The Kuchiki colors are white, grey, and blue. And Ichigo should wear the colors proudly. But long ago, they decided Ichigo is not a white knight, black suited him more, a distinction, and he seemed to have no problem with it. So during the winter, he stuck out from the white snow severely, like a crow and swans, but with a peculiar shade of orange for a head.
When Rukia turns her head, she sees Ichigo meters from her, without his armor, but still wearing a gloomy black attire, clearly glaring at her.

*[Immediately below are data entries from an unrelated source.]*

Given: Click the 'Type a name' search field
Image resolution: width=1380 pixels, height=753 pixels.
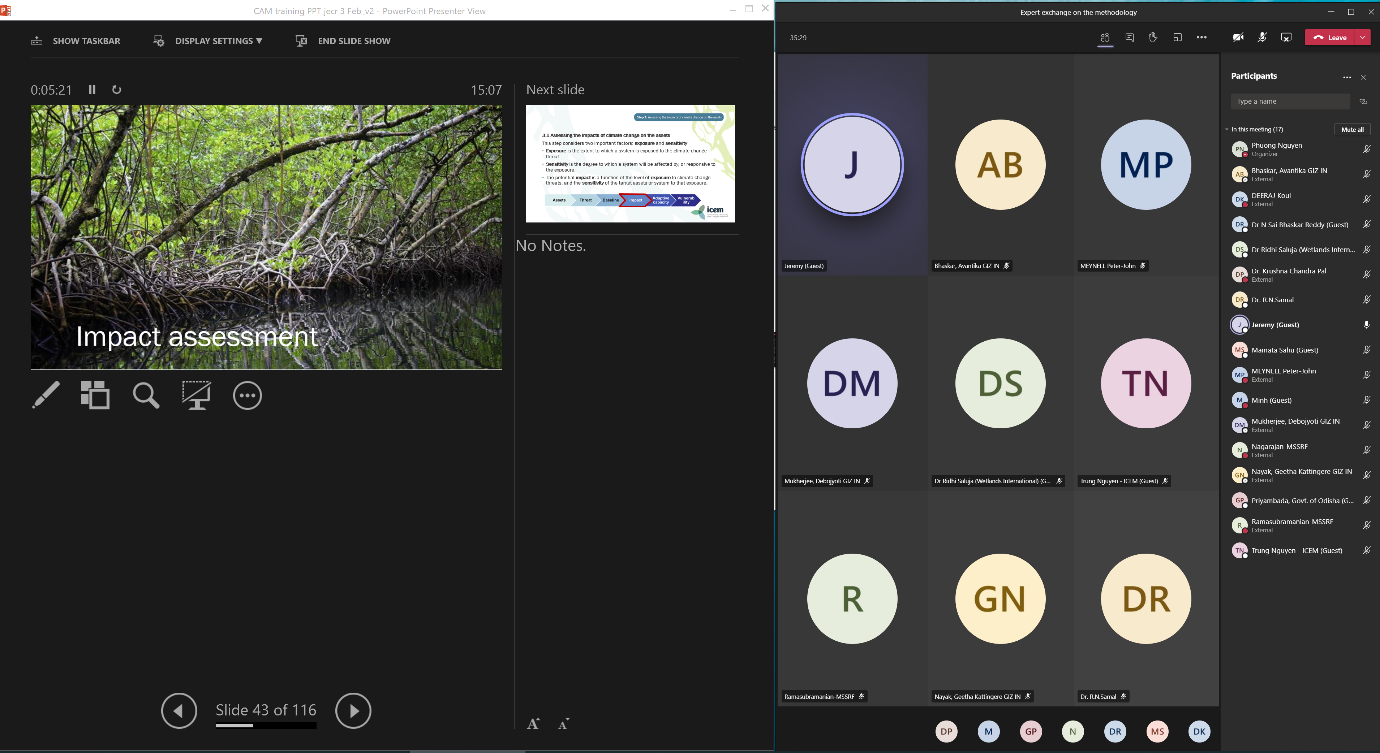Looking at the screenshot, I should pos(1290,101).
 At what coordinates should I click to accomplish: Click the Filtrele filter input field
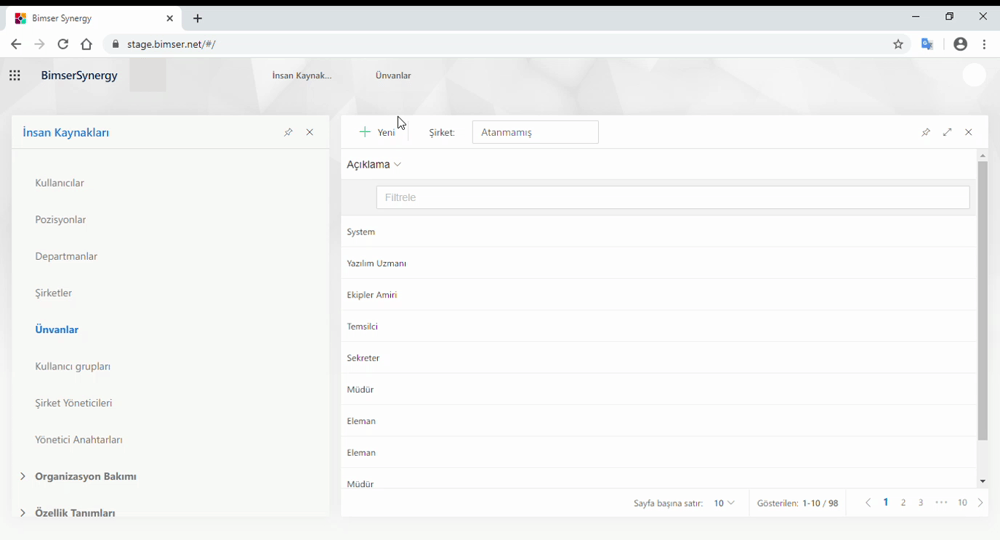coord(672,197)
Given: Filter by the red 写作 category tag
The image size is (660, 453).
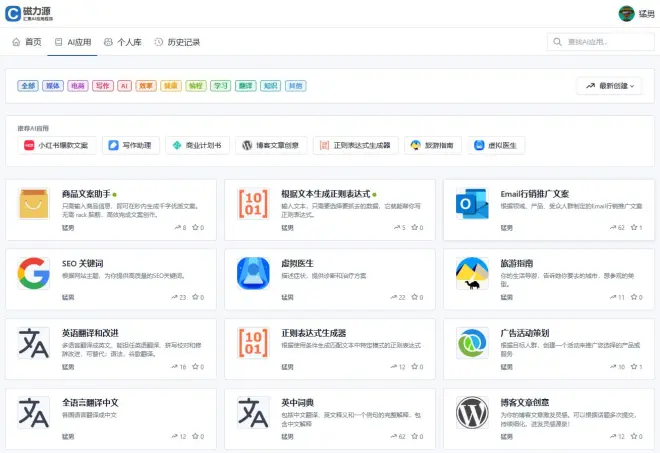Looking at the screenshot, I should [x=102, y=86].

A man like him does not truly belong in a poor village – he's too much of a presence, there's too much of the sun in him to let him waste away in the back alley of whatever tavern his failed pickpocketing landed him. He has always been too tall to pickpocket and make a successful escape, he's always caught, but he makes good in fighting back, quick with his limbs and good with edged objects, but is always outnumbered and ultimately beaten bruised.
He's blazing and strong; knows disorder and anarchy but is not blind or unfamiliar to the painful drag of watching someone die from starvation and poverty; lives on very little but never selfish; brash but uncorrupted. A man like him never belonged in terrible villages and old taverns nor does he belong in petty skirmishes over few coins recruited as a mercenary with no name – some would be quick to spot the potential in him if they haven't yet.
Rukia's family, though regal and ruling and proud and more times condescending, spoke highly of honor and prestige to the man, took him in.
Rukia remembers having met him in the middle of winter, as it is now, exactly a year after.
Now the man is well-clothed and knighted, black-armored and tall, rides on a stallion of the purest black and dines on a full table, she thought Ichigo never looked so hale.